Kalite eksik
Galatasaray'ın maçları çok enteresan geçiyor.
Hem Galatasaray hem de rakibi kimse oyun içerisinde mutlaka taktiksel, bireysel değişiklikler yapmak zorunda kalıyorlar.
Dün de Torku Konyaspor karşısında aynen böyle oldu.
Maç daha oyunun başında bitti.
Konya ekibi ikinci, üçüncü golü bulacak diye beklerken herkes, ilk yarının sonunda Drogba'nın golü geldi.
Galatasaray böylece ikinci yarıya moralli ve umutlu çıkma şansını yakaladı.
İkinci yarıda baskı ve klasik Burak Yılmaz golü geldi, Galatasaray öne geçti.

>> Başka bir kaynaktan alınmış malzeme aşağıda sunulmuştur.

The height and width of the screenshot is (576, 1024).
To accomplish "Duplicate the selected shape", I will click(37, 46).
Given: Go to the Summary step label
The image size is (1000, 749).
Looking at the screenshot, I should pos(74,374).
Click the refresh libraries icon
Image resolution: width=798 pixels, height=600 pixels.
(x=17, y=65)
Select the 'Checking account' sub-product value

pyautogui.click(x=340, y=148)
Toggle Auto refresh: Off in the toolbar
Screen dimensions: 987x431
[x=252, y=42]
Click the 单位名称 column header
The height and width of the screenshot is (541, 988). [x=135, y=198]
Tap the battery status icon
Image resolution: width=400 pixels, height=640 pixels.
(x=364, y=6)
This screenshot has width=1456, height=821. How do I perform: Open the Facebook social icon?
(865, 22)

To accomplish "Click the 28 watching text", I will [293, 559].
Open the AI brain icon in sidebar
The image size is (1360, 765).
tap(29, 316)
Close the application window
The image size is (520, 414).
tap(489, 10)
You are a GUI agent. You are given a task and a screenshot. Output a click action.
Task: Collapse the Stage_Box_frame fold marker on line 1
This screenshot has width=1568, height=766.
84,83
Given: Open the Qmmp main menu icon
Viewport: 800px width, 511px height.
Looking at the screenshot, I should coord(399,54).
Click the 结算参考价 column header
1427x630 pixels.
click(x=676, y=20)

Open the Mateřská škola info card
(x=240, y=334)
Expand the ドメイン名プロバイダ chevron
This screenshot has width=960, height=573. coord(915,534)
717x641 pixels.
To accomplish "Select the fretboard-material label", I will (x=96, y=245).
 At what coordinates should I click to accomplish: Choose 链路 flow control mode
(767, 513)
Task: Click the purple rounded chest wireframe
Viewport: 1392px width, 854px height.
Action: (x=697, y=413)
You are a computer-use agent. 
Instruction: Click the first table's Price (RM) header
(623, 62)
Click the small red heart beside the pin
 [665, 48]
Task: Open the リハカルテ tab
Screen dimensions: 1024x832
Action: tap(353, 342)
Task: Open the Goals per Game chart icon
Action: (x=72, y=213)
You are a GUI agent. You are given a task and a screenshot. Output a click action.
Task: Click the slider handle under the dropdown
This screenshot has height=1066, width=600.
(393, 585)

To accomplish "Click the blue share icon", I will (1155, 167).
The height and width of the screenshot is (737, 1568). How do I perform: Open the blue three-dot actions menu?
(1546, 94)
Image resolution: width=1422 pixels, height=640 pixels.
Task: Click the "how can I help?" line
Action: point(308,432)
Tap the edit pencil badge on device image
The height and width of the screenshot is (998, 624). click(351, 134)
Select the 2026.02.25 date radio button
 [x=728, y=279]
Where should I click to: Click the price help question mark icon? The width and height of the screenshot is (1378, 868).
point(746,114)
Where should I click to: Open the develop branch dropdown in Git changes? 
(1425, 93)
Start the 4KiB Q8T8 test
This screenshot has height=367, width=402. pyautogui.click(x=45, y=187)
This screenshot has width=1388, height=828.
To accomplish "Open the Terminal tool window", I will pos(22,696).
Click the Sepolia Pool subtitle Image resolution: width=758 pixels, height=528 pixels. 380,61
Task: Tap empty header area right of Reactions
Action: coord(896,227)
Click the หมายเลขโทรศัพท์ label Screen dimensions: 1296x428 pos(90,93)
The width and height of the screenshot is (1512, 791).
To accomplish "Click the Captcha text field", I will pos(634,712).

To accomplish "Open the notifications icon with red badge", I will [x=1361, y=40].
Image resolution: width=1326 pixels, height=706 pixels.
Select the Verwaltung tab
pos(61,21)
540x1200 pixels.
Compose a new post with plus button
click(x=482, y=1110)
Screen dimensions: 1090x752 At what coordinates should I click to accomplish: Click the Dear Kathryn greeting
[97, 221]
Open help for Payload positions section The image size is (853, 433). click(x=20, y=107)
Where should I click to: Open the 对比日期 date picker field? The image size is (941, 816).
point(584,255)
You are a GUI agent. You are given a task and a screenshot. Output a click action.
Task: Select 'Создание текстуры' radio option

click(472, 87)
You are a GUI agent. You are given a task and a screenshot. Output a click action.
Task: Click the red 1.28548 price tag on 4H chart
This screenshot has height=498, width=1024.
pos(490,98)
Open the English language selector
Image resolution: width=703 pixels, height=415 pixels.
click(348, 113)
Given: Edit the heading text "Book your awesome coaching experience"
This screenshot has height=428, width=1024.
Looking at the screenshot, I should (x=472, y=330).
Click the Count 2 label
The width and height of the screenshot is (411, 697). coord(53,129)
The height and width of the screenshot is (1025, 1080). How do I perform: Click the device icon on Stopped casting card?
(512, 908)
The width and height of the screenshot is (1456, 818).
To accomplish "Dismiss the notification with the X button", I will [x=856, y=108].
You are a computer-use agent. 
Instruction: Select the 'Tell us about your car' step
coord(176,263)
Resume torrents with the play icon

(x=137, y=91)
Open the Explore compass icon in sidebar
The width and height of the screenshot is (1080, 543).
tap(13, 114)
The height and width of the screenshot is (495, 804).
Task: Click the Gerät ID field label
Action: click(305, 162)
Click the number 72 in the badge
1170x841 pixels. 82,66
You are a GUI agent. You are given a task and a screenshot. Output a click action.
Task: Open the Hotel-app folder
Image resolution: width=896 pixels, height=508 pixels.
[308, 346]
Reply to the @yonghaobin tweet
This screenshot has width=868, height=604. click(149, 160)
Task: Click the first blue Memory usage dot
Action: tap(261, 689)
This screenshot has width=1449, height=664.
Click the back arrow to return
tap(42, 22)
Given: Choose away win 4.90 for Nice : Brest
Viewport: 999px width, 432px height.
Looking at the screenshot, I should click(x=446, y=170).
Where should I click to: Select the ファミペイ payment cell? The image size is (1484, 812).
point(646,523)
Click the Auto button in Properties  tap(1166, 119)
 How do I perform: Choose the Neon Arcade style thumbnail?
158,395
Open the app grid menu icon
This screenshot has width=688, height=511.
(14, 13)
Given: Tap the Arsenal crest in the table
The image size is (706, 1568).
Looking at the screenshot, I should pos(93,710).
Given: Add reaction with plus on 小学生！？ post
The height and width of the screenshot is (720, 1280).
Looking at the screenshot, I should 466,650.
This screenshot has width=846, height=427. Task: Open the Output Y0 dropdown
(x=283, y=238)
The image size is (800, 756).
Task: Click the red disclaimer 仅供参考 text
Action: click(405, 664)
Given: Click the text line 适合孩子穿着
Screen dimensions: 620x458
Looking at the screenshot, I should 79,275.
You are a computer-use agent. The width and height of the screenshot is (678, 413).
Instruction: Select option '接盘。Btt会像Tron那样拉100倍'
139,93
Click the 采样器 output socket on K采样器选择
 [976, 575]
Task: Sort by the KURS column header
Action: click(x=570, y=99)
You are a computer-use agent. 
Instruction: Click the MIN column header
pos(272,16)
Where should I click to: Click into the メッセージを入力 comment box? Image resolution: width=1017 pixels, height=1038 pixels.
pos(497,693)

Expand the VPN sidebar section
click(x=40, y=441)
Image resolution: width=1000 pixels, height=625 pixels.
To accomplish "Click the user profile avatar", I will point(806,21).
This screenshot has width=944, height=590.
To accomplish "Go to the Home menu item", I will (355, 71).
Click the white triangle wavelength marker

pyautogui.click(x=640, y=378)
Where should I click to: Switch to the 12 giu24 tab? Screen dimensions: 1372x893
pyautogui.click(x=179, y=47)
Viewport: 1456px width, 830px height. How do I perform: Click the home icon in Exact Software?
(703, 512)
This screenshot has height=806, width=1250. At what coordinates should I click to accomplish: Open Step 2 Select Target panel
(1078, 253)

2-1'den sonra karşılıklı ataklar başladı.
Statta ve ekran başında olan herkes oyunun uzatmaları dahil iki fark olmadan rahat edemiyor.
Heyecanlı, coşkulu ama oyun kalitesi düşüktü dün akşam.
Muslera maçın başında bir hata yaptı, aynı hatayı bir daha yaptı golü yedi.
Bu hatalar takıma da ihtar oldu.
Kazanmayı biliyor
Aynı Muslera, yüzde yüz bir golü de çabukluğu ile çıkardı.
Aynı pozisyonda Burak'ın golünde kaleci uzanamadı.
Daha doğrusu uzandı ama yetişemedi.
Tabii ki Galatasaray geçen hafta Kayseri deplasmanında aldığı galibiyetinden sonra seriye bağlamak istiyordu.
Evinde oynadığı maçta Konyaspor karşısında fazlasıyla favoriydi zaten.
Ama oyun hep gitti, geldi.
Galatasaray'ın atakları olgun gelişmiyor. Sürekli bir telaş içinde oynuyorlar. Bu da kaliteli hücum şansını yok ediyor.
Öyle ya da böyle Galatasaray kazanıyor. Üst üste gelen galibiyetler moral açısından önemli.
Sarı-kırmızılılar'ın önünde çok önemli ve kritik iki maç var. Önce Şampiyonlar Ligi'nde Kopenhag ile oynayacaklar ardından Kadıköy'e gidecekler.
Fenerbahçe maçına puan kaybı yaşamadan gitmeleri önemliydi bunu da başardılar.
Ayrıntılar için lütfen tıklayın.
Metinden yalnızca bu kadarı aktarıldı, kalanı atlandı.